What Jesus Did and What Josh Did

Jesus didn’t write a letter. He didn’t request mediation. He fashioned a whip and went in swinging. Josh did something harder. He wrote. And wrote. And wrote again. He produced three Substack essays under a pen name. He developed The NeuroSpicy Papers — an 85-essay analytical series modeled on The Federalist Papers, examining community governance, legitimacy, and institutional design, published under the shared pseudonym Publius Neurospicus. He wrote songs. He built a documentation website. He created a React-based archive. He drafted formal analytical documents applying DSM-5 criteria and coercive control frameworks. He came back under another name to see if the community itself was worth saving. He was removed a third time. What Jesus and Josh share is not rage — though both had reason for it. What they share is the refusal to call the thing holy when it isn’t. The refusal to absorb the harm quietly. The insistence on naming what the institution is actually doing to the people it claims to serve. And they share this: the people with power in that room — the priests, the coin changers, Sol, Sebastian — were not confused about what was happening. They knew.

The End

Coda

Jesus cleared the Temple and three days later — in some tellings — it was business as usual again. The tables went back up. The coins were exchanged. The doves were sold.
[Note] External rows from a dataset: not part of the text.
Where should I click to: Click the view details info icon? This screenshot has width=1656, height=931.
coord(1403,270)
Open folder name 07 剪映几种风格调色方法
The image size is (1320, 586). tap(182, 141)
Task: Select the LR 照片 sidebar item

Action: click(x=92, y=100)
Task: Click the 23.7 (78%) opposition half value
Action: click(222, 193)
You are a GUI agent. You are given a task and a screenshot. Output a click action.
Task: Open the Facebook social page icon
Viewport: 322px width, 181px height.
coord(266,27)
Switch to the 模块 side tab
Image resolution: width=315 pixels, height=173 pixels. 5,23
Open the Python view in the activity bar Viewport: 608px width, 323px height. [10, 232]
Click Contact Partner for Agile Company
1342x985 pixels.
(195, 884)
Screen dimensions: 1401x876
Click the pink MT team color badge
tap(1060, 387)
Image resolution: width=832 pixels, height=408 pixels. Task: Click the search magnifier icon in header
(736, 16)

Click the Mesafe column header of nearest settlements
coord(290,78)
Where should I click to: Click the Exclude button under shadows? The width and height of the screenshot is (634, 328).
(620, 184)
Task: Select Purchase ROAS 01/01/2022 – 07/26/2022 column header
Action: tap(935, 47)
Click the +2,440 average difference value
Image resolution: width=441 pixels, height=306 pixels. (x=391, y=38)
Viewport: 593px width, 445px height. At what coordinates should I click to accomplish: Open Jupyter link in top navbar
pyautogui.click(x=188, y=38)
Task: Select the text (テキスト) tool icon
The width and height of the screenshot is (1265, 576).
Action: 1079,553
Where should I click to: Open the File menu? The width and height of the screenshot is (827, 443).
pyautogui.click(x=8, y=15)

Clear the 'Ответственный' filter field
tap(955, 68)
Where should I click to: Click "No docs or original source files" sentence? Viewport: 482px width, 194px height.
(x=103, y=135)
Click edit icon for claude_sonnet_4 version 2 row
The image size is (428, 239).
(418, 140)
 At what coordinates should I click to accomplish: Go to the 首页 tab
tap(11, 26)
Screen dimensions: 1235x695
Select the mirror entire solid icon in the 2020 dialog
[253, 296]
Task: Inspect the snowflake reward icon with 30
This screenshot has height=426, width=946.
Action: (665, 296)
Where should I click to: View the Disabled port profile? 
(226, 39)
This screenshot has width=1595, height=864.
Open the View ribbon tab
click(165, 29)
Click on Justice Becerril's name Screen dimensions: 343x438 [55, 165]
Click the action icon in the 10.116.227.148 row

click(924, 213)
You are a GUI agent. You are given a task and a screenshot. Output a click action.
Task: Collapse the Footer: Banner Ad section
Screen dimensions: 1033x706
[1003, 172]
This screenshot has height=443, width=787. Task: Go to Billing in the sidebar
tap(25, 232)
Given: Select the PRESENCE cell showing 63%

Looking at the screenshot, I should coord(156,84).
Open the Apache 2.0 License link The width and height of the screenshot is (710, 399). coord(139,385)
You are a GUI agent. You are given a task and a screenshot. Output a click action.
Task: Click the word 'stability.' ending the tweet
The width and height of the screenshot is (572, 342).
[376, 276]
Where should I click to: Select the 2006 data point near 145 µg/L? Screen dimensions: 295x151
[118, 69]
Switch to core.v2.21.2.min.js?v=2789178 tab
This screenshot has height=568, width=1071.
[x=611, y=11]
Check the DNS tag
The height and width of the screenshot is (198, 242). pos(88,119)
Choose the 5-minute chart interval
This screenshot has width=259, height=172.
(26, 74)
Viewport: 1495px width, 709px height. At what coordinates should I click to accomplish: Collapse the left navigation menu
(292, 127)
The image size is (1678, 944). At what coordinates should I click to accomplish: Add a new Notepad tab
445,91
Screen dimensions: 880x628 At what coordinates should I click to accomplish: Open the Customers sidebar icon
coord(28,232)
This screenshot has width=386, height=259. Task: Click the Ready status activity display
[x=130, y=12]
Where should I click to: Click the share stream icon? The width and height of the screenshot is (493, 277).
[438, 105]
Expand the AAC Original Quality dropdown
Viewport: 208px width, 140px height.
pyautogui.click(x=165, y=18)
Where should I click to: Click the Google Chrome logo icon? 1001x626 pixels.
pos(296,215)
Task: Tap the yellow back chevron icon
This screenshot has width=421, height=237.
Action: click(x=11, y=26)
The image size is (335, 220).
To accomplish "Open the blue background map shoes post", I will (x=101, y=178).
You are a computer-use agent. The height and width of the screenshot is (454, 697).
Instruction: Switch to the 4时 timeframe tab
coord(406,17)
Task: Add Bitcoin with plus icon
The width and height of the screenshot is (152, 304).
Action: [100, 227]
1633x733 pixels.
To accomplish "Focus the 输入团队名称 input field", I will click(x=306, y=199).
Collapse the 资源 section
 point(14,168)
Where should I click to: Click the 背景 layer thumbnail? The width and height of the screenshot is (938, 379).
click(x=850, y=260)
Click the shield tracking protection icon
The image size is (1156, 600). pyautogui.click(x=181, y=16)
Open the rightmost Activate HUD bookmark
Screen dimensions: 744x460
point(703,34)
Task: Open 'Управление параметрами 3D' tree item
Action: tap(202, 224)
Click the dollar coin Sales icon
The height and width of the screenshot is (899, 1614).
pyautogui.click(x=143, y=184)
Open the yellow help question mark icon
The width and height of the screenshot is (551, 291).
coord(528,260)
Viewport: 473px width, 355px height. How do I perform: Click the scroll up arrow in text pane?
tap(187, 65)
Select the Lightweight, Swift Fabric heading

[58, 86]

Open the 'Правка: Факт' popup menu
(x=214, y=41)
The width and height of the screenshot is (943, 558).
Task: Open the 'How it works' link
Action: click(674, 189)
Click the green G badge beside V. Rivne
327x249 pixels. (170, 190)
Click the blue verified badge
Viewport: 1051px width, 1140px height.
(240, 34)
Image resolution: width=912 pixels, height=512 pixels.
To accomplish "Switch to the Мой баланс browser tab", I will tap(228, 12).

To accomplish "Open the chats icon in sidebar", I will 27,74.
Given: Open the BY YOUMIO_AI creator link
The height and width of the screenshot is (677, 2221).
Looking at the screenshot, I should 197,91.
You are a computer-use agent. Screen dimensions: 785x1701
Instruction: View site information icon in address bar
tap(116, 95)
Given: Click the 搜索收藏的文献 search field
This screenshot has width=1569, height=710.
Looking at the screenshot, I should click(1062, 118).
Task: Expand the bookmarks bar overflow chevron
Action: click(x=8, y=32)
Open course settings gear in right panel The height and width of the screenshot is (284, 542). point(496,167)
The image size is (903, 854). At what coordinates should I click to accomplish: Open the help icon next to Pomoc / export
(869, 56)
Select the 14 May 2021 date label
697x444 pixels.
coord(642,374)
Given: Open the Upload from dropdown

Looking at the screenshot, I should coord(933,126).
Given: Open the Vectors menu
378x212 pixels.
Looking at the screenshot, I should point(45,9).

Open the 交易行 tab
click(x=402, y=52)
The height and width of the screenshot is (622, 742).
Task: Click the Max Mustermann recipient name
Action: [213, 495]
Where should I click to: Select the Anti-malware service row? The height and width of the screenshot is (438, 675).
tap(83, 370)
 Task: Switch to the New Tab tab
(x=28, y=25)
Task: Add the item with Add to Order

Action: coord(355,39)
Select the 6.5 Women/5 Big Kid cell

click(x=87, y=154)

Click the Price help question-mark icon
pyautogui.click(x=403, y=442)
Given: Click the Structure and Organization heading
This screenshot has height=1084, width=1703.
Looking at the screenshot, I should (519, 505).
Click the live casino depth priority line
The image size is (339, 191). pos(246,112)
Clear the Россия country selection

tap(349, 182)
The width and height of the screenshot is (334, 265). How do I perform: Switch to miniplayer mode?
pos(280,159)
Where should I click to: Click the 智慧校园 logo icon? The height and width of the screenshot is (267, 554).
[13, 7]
The institution outlasted the disruption. It usually does. But the Gospel writers preserved the story. The act was documented. The naming of the thing happened. And two thousand years later, when we talk about what it looks like for power to corrupt the sacred in the name of the sacred, we reach for that image: the overturned tables, the scattered coins, the man who refused to pretend the Court of the Gentiles was holy when it was a marketplace. The institution outlasts the disruption. The documentation outlasts the institution.

Harrison Shaw / Josh Wolf — March 2026
Harrison Shaw is a practical publishing identity. The pen name is explained in The Icarus Letter.